"I Bet You Think About Me" is a song by American singer-songwriter Taylor Swift featuring American singer-songwriter Chris Stapleton, from Swift's second re-recorded album, Red (Taylor's Version) (2021). Swift wrote the song with Lori McKenna and produced it with Aaron Dessner. The song is a country ballad accompanied by a harmonica, with tongue-in-cheek lyrics describing the "high tone" lifestyle of a former lover. Critics praised Swift's songwriting, Stapleton's vocal harmony, and the country production.

Upon the album's release, the single peaked at number 22 on the US Billboard Hot 100 and number three on the Hot Country Songs chart, and peaked at number 43 in Australia and number 17 in Canada. Republic Records and MCA Nashville released "I Bet You Think About Me" to the U.S. country radio on November 15, 2021, as a single from Red (Taylor's Version). 

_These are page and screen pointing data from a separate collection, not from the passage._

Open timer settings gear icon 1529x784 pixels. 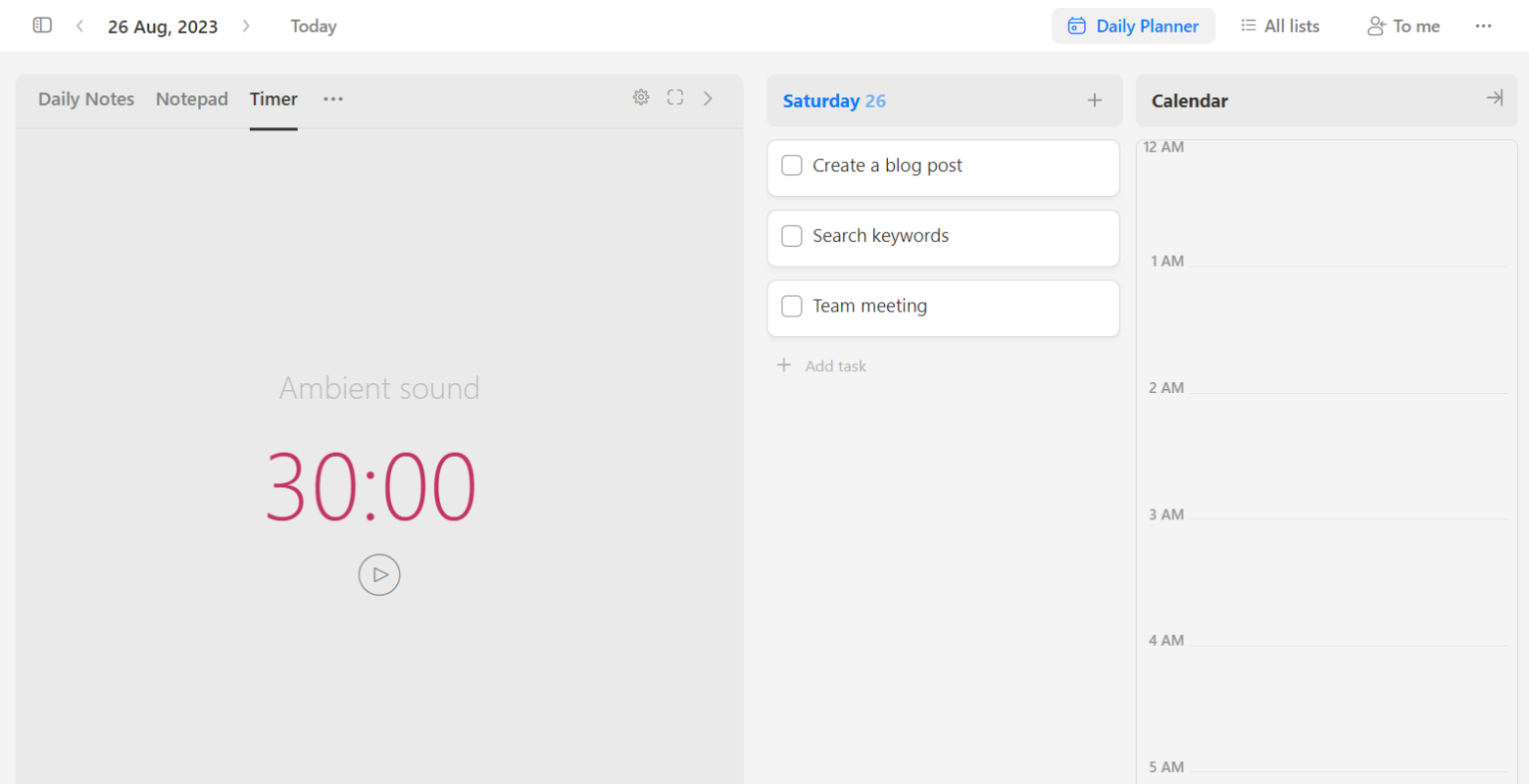tap(641, 98)
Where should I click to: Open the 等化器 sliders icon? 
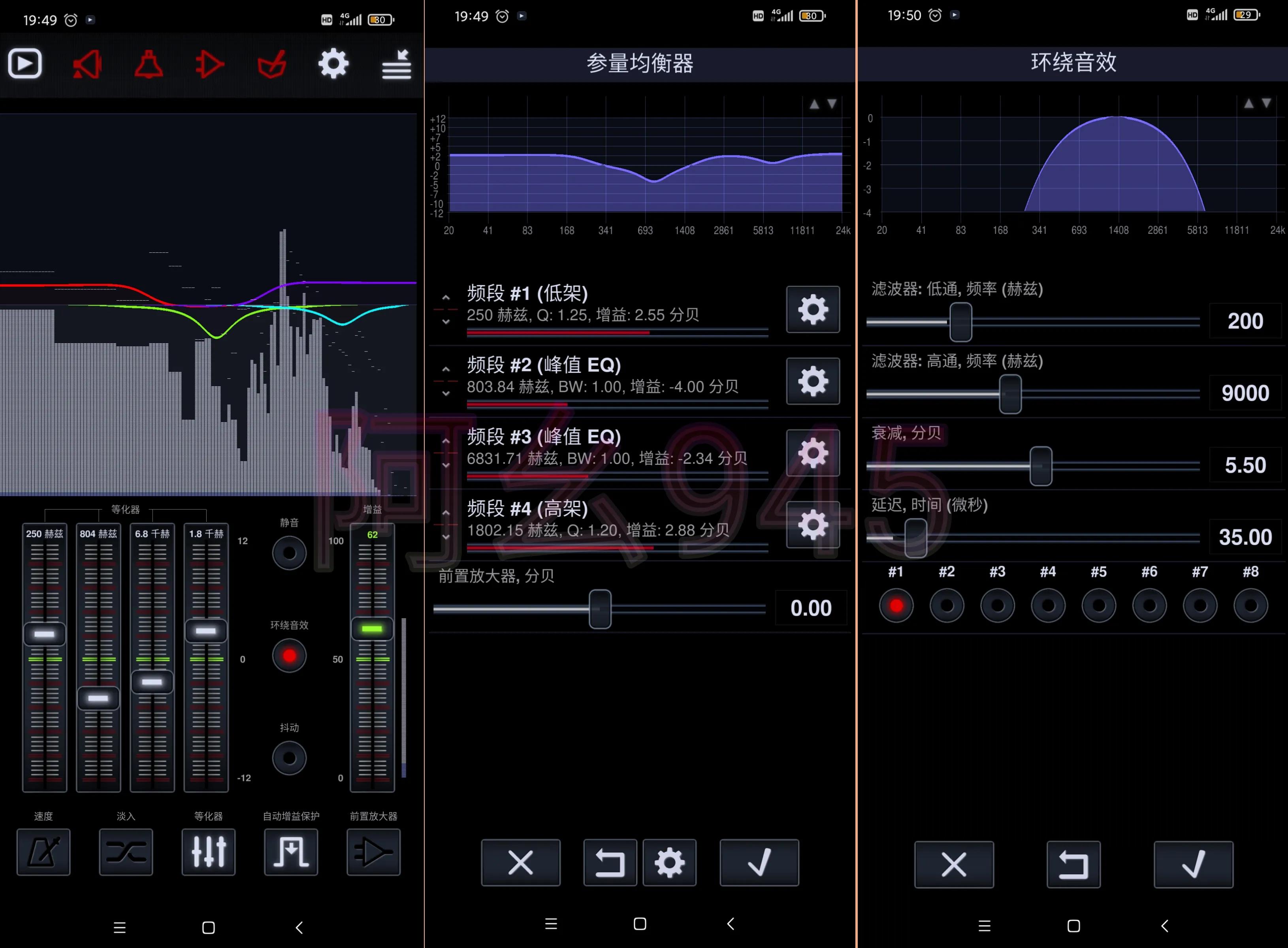pyautogui.click(x=208, y=852)
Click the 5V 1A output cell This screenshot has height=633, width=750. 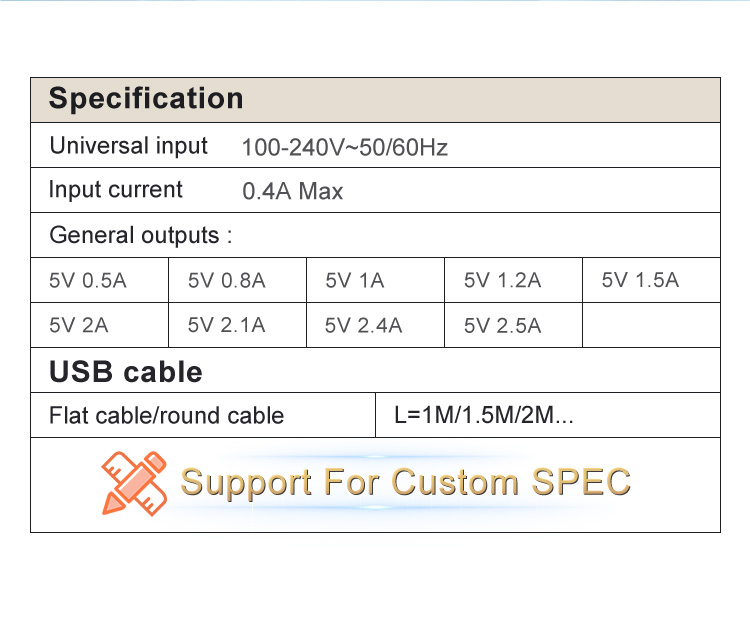[375, 280]
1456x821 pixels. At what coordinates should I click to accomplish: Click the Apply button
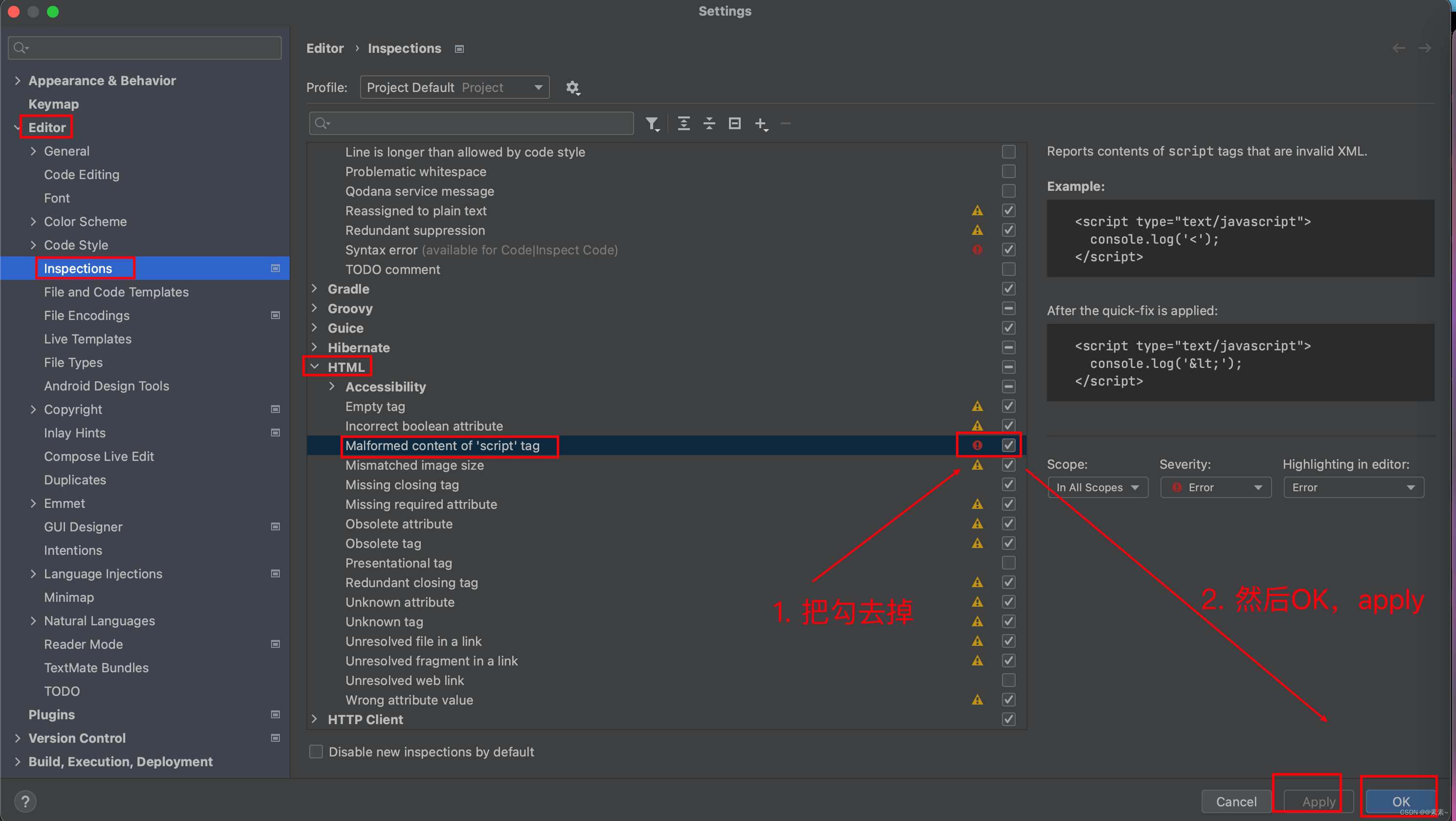(x=1317, y=800)
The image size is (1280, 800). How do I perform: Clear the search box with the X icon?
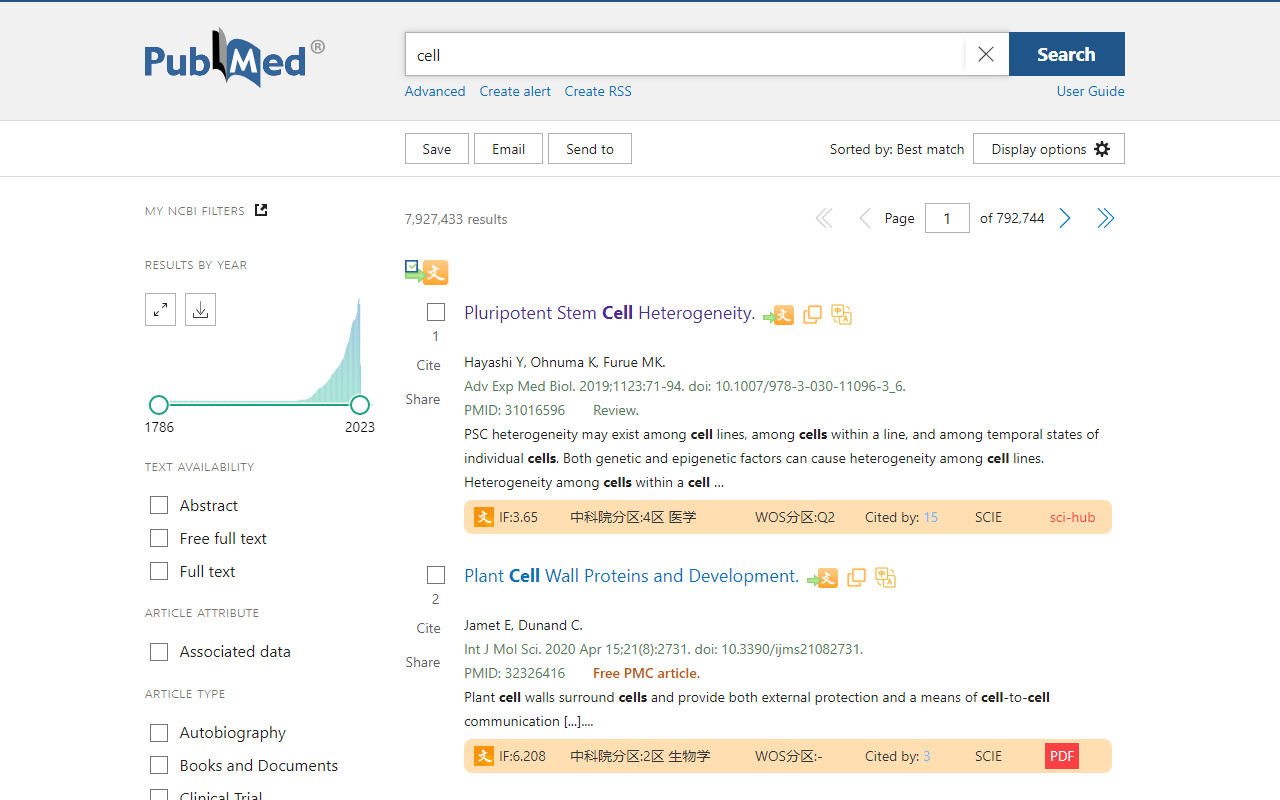(x=986, y=55)
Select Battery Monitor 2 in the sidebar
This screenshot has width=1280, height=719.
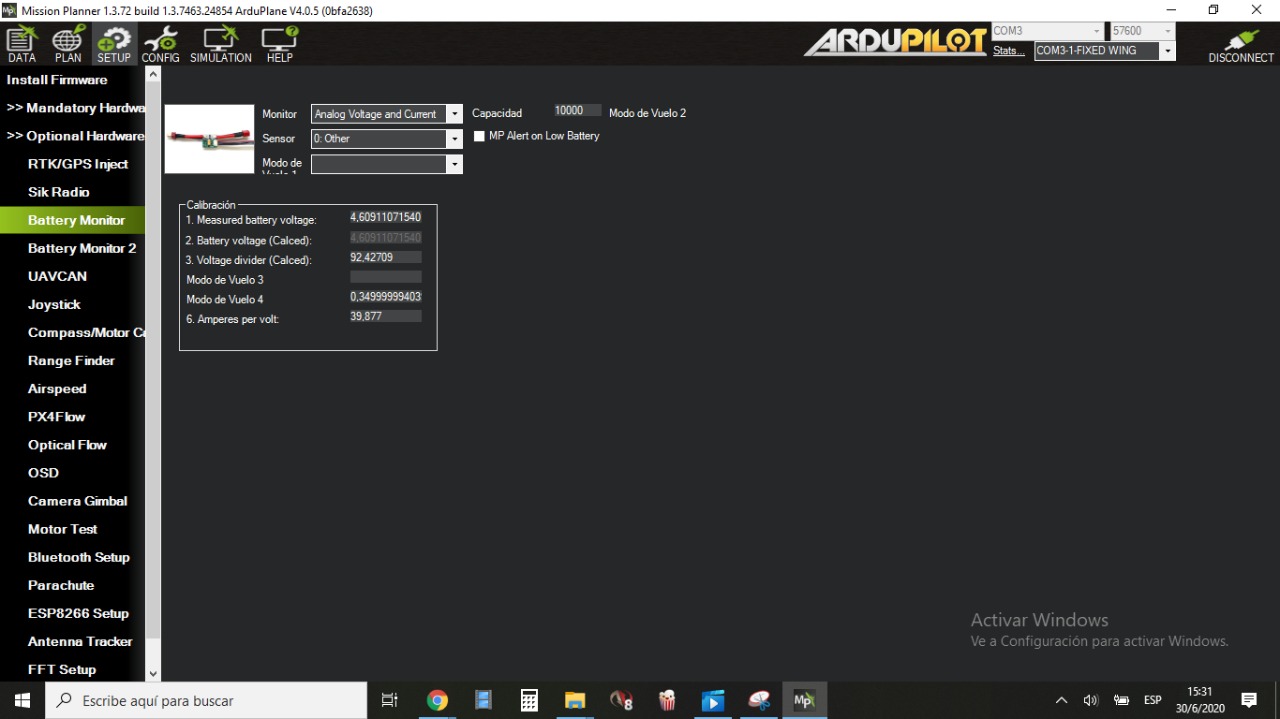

An accompanying music video for the song premiered on YouTube on November 15 as well. Starring Swift and Miles Teller, the video was written by Swift and American actress Blake Lively, directed by Lively in her directorial debut, and co-produced by Austin Swift. The music video was later nominated for Video of the Year at the 57th Academy of Country Music Awards and 56th Annual Country Music Association Awards, marking Lively's first nomination for music industry awards. The song was also nominated for Best Country Song at the 65th Annual Grammy Awards (2023).

Background

American singer-songwriter Taylor Swift wrote "I Bet You Think About Me" at Gillette Stadium in Foxborough, Massachusetts, during her Speak Now World Tour (2011-12), for her next studio album. She then contacted American musician Lori McKenna, through their mutual friend Liz Rose, to ask McKenna to join the song as a co-writer. Swift released her fourth studio album, Red, on October 22, 2012, through Big Machine Records. "I Bet You Think About Me" was not part of the track-list. The album, however, was a critical success, ranking at number 99 on Rolling Stone 2020 revision of the 500 Greatest Albums of All Time. By June 2021, it had sold over four million pure copies in the United States.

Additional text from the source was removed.